To avoid this problem, I recommend having a primary system where you keep all of your data and that is properly backed up. Other phones, tablets, laptops and desktops should be configured so that the important content they generate gets automatically migrated to the primary. This is the approach that Google recommends for Chromebook users, although the primary is Google’s cloud.

It’s common for organizations to divide their data into active and archive. Active data needs to be immediately accessible and changes frequently, while archive data changes slowly and is rarely delayed. For home users, I recommend using services like Google Drive or Dropbox for active and storing archive on at least two external drives—one of which is unplugged and in a different physical location. Being unplugged protects against malware like CryptoLocker (which encrypts your data and demands payment by Bitcoin), and being in a different location protects against fire and theft. If physical security is lacking where you store that remote drive, you may want to also use drive encryption like Apple’s FileVault, Microsoft’s BitLocker, or the open source program TrueCrypt to protect your data when you are not around.

Academic research has shown that user error and software bugs are two of the primary threats to stored data. Multiple offline backups are the best protection from these threats, but you need to test the backups every now and then to make sure that they are still usable.

It’s easy to get trapped by your data. You make backups from one machine—for example, your laptop—to an external drive. You delete some files on your laptop but you don’t worry, because they are on the external. Then you realize that you only have one copy of the files on the external drive, so you buy a second external drive to back up the first.  You want to protect yourself against a house fire or burglary, so you buy another drive, copy your data to it, and take it in to work. You now have backups of your backup’s backup. This way lies madness.

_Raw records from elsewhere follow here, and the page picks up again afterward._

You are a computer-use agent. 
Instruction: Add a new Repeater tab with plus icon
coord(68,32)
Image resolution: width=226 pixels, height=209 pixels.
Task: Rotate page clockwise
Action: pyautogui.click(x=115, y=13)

Avoid information insanity by knowing the location of your data and the specific purpose of each backup. It makes no sense to backup a backup. Instead, make two backups of your original and put them in separate locations. Know which of your machines can be wiped and restored from backups (or from the cloud) and which machines have data that really matters. Ideally no machine has data that are irreplaceable, and everything that’s on a USB stick, camera card, cell phone, or tablet should be copied to a laptop, a desktop, or the cloud shortly after it is created.